Required work
Present an exact copy of each line below.

++++ Task input

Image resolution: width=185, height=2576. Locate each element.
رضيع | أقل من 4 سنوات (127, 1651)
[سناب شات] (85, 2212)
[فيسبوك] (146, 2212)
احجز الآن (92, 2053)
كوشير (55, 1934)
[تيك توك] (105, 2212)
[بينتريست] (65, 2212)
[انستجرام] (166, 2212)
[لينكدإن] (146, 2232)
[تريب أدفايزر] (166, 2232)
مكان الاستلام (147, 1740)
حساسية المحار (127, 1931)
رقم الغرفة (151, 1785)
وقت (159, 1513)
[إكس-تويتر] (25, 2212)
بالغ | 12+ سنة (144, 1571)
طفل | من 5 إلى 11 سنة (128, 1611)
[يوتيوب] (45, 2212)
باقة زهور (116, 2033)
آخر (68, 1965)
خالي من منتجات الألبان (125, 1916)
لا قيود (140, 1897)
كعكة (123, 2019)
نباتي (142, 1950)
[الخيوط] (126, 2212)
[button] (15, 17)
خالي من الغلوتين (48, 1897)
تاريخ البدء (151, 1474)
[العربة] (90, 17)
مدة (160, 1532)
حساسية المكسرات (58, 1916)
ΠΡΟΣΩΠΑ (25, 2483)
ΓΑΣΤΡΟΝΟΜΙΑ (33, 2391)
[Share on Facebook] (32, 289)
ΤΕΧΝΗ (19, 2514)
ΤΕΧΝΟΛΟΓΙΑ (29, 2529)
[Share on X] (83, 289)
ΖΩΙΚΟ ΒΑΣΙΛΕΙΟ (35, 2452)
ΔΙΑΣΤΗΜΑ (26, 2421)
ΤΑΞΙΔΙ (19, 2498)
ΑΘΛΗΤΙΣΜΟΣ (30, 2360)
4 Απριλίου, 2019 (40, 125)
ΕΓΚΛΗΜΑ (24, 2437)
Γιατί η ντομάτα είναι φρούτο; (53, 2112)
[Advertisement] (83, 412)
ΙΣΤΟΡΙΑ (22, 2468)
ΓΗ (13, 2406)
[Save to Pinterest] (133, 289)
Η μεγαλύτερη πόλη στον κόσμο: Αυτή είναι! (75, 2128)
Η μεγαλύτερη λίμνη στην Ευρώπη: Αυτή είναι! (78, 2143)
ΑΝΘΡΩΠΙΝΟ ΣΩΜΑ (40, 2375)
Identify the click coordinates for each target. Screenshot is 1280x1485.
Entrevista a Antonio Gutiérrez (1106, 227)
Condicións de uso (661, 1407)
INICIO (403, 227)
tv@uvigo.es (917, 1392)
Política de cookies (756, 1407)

++++++++

Response area
Image resolution: width=185, height=2576. Locate each element.
رضيع | أقل من 4 سنوات (127, 1651)
[سناب شات] (85, 2212)
[فيسبوك] (146, 2212)
احجز الآن (92, 2053)
كوشير (55, 1934)
[تيك توك] (105, 2212)
[بينتريست] (65, 2212)
[انستجرام] (166, 2212)
[لينكدإن] (146, 2232)
[تريب أدفايزر] (166, 2232)
مكان الاستلام (147, 1740)
حساسية المحار (127, 1931)
رقم الغرفة (151, 1785)
وقت (159, 1513)
[إكس-تويتر] (25, 2212)
بالغ | 12+ سنة (144, 1571)
طفل | من 5 إلى 11 سنة (128, 1611)
[يوتيوب] (45, 2212)
باقة زهور (116, 2033)
آخر (68, 1965)
خالي من منتجات الألبان (125, 1916)
لا قيود (140, 1897)
كعكة (123, 2019)
نباتي (142, 1950)
[الخيوط] (126, 2212)
[button] (15, 17)
خالي من الغلوتين (48, 1897)
تاريخ البدء (151, 1474)
[العربة] (90, 17)
مدة (160, 1532)
حساسية المكسرات (58, 1916)
ΠΡΟΣΩΠΑ (25, 2483)
ΓΑΣΤΡΟΝΟΜΙΑ (33, 2391)
[Share on Facebook] (32, 289)
ΤΕΧΝΗ (19, 2514)
ΤΕΧΝΟΛΟΓΙΑ (29, 2529)
[Share on X] (83, 289)
ΖΩΙΚΟ ΒΑΣΙΛΕΙΟ (35, 2452)
ΔΙΑΣΤΗΜΑ (26, 2421)
ΤΑΞΙΔΙ (19, 2498)
ΑΘΛΗΤΙΣΜΟΣ (30, 2360)
4 Απριλίου, 2019 (40, 125)
ΕΓΚΛΗΜΑ (24, 2437)
Γιατί η ντομάτα είναι φρούτο; (53, 2112)
[Advertisement] (83, 412)
ΙΣΤΟΡΙΑ (22, 2468)
ΓΗ (13, 2406)
[Save to Pinterest] (133, 289)
Η μεγαλύτερη πόλη στον κόσμο: Αυτή είναι! (75, 2128)
Η μεγαλύτερη λίμνη στην Ευρώπη: Αυτή είναι! (78, 2143)
ΑΝΘΡΩΠΙΝΟ ΣΩΜΑ (40, 2375)
Identify the click coordinates for each target. Screenshot is 1280x1485.
Entrevista a Antonio Gutiérrez (1106, 227)
Condicións de uso (661, 1407)
INICIO (403, 227)
tv@uvigo.es (917, 1392)
Política de cookies (756, 1407)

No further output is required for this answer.